O verso inicial da primeira canção-senha do 25 de Abril, E depois do Adeus, intitula a mais recente criação de Pedro Penim para o Teatro Nacional D. Maria II, que estreia dia 20 no São Luiz. Quis saber quem sou “não é um musical” e “não é uma peça de teatro”, antes “um concerto teatral” para celebrar Abril revisitando o cancioneiro pré e pós-Revolução (e alguns outros temas), interpretado por um coro de inspiração no teatro grego, composto por 13 jovens cantores/atores entre os 16 e os 25 anos.

Como tantos de uma geração que nasceu no dealbar de abril de 1974, Pedro Penim, vindo ao mundo em plena revolução, olha para as canções e para a poesia nelas contida como uma parte de si mesmo. “Cresci com elas, fazem parte da forma como me entendo, logo é um cancioneiro muito definidor da minha própria identidade”, explicita. São temas que evocam o anseio de liberdade, de justiça social, de igualdade e de solidariedade. Mas também a premência da luta, da resistência e da mudança.

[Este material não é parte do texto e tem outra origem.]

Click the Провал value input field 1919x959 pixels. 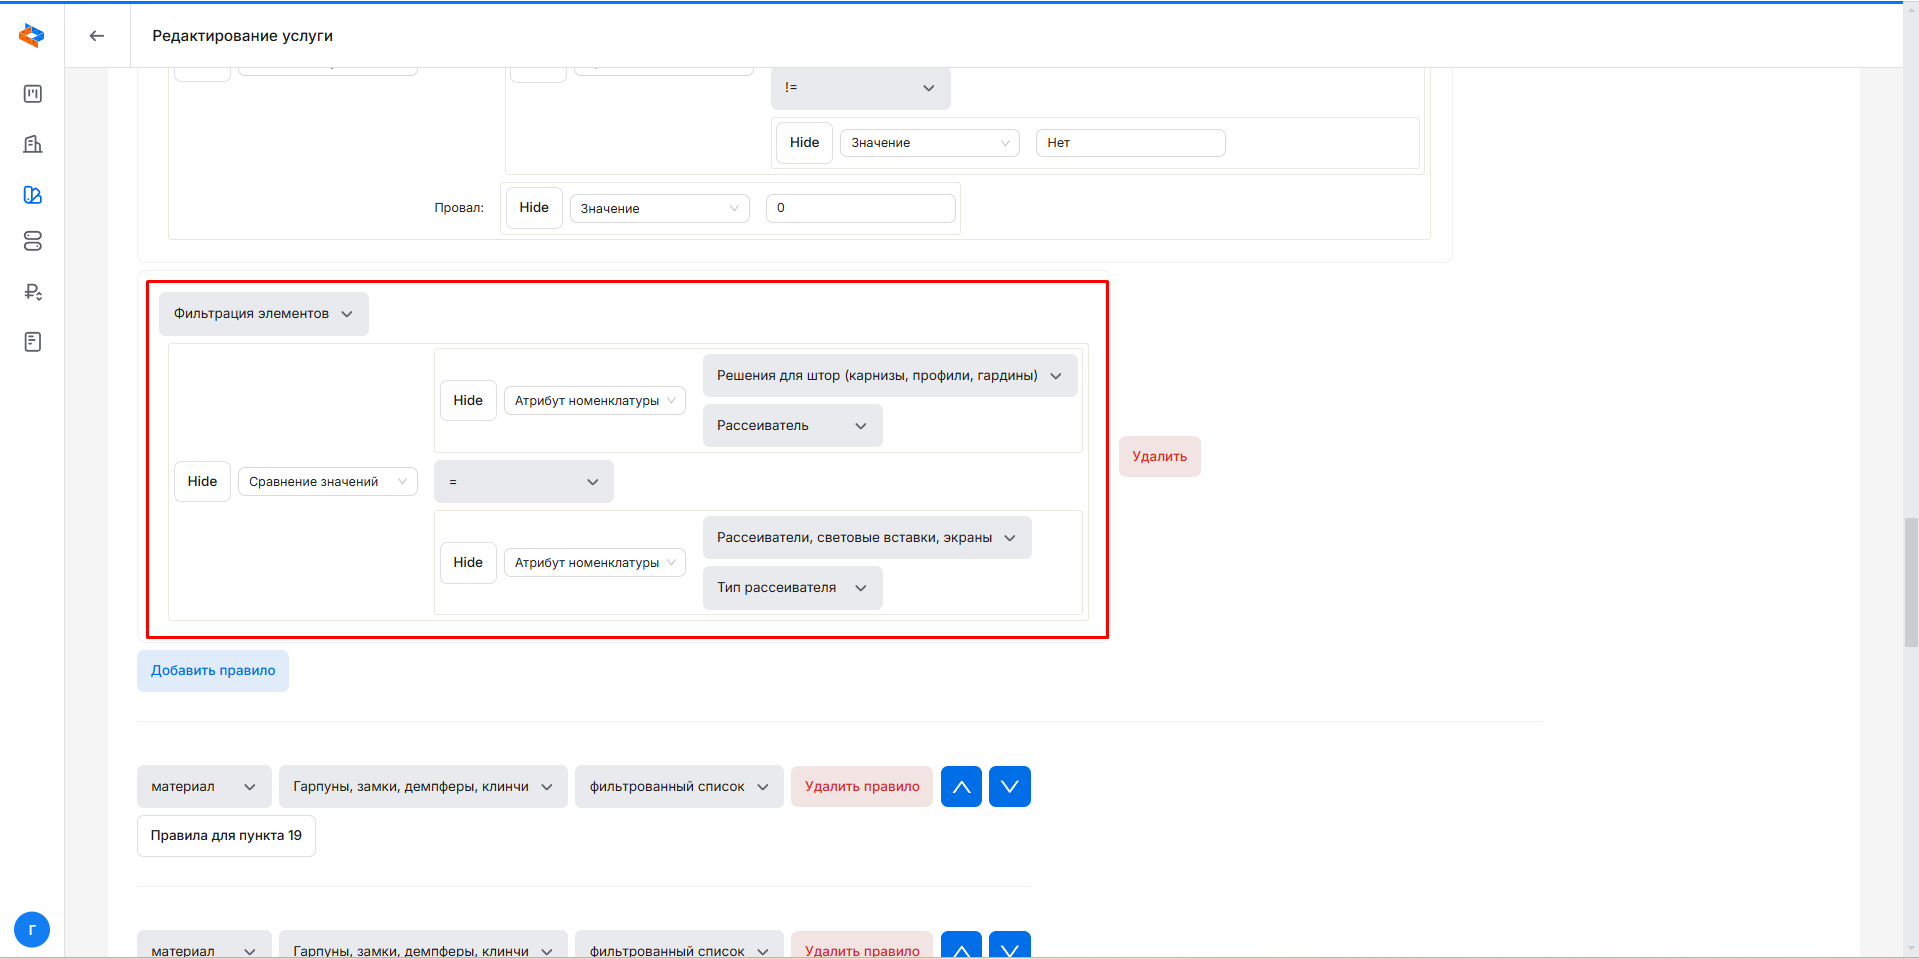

Há no palco um coro de jovens que anuncia a Primavera, soprada numa brisa onde se escuta o Acordai de Lopes-Graça ou a Grândola, Vila Morena do Zeca, ou as palavras de Natália Correia que José Mário Branco tornou ainda maiores na Queixa das Almas Jovens Censuradas, ou toda a verve da Maré Alta de Sérgio Godinho ou d’ A cantiga é uma arma dos GAC. E, que vai a África clamar por liberdade com Bonga e o Duo Ouro Negro; ou resistir com as palavras de Chico Buarque e de Brecht; ou colocar no lugar quem quer arrumar Abril com o contundente All you fascists de Woody Guthrie.

A equipa artística: Filipe Sambado (direção musical), Bernardo de Lacerda (assistência de encenação), Pedro Penim (conceção, texto e encenação) e João Neves (direção vocal).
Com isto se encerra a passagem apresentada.